Backs to the Wall: Reflections on the Charter Dilemma

Just some reflection on the charter schools debate on this space over the past three months - and on Sharon Higgins' post, Where Sociology, Criminology, and Charter Schools Converge.
If I were an inner-city parent with children in a dilapidated, under-resourced school overrun with unruly students in crowded classrooms, filled with high percentages of non-native English speakers and special needs students in every class, and there was a shiny new charter facility that promised a better education for my child, promised classroom discipline that would remove disruptive students, promised extra funding from wealthy donors, offered smaller class sizes and with lower ratios of students with special language or learning needs, offered teachers who work longer hours and take phone calls at nights and weekends - then yes, I would be very interested in removing my children from their traditional public school and placing them in a charter.
I would also have fears, though: What if the charter is not as good as it advertises?

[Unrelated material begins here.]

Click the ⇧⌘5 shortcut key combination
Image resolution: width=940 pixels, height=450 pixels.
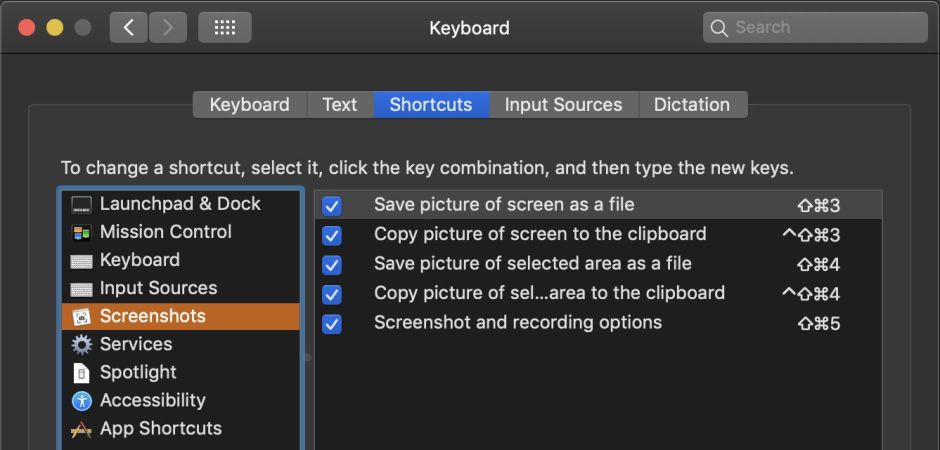[818, 324]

What if it tries to force my children out if they don't help its test scores? What if it loses funding from the wealthy donors, this year, next year, any year? What if the teachers there burn out after a while, and there's a turn-over and continuity problem? What if the school ends up closing after wasting years of my children's education with failure to deliver on its promises?
And I would have a question that I wished some politician would satisfactorily answer: Why is the traditional public education system unable to fix my children's current school, instead of declaring it a failure and outsourcing its responsibilities to the private and non-profit sector?
If I were a traditional public school teacher, and saw the best students in my classrooms leaving in droves for those schools, leaving behind both a stronger teaching burden and less funding to support that burden; and if I saw other schools around me closing due to reduced enrollments, and fewer teaching positions offering living wages and benefits, legal protections for academic integrity and against unfair dismissal, and other protections achieved by unionized collective bargaining, I would oppose charter schools - non-unionized ones, anyway.
But I'm neither.
I am a U.S. citizen, though, and the charter issue raises concerns in my mind about equity and the future of the public education system. My biggest concern is the students left behind in the exodus to charters. I'm unable to see how they're not condemned to an educational apartheid that almost guarantees them a future of poverty, prison, or both. Another concern is the teaching profession. The charter push - though it doesn't have to be this way - toward de-skilling teaching in favor of commercial lesson scripts, and de-professionalizing it by marginalizing or eliminating teacher certification programs and teacher unions.
And as a citizen, I'm left with the same question as the hypothetical public school parent above: Why is the traditional public education system unable to fix its schools, instead of declaring them a failure, and outsourcing its responsibilities to the private and non-profit sector?
And how did things get to this state of affairs, with underprivileged parents' backs to the wall, forced to abandon traditional public schools in ways that serve the interests of the most privileged?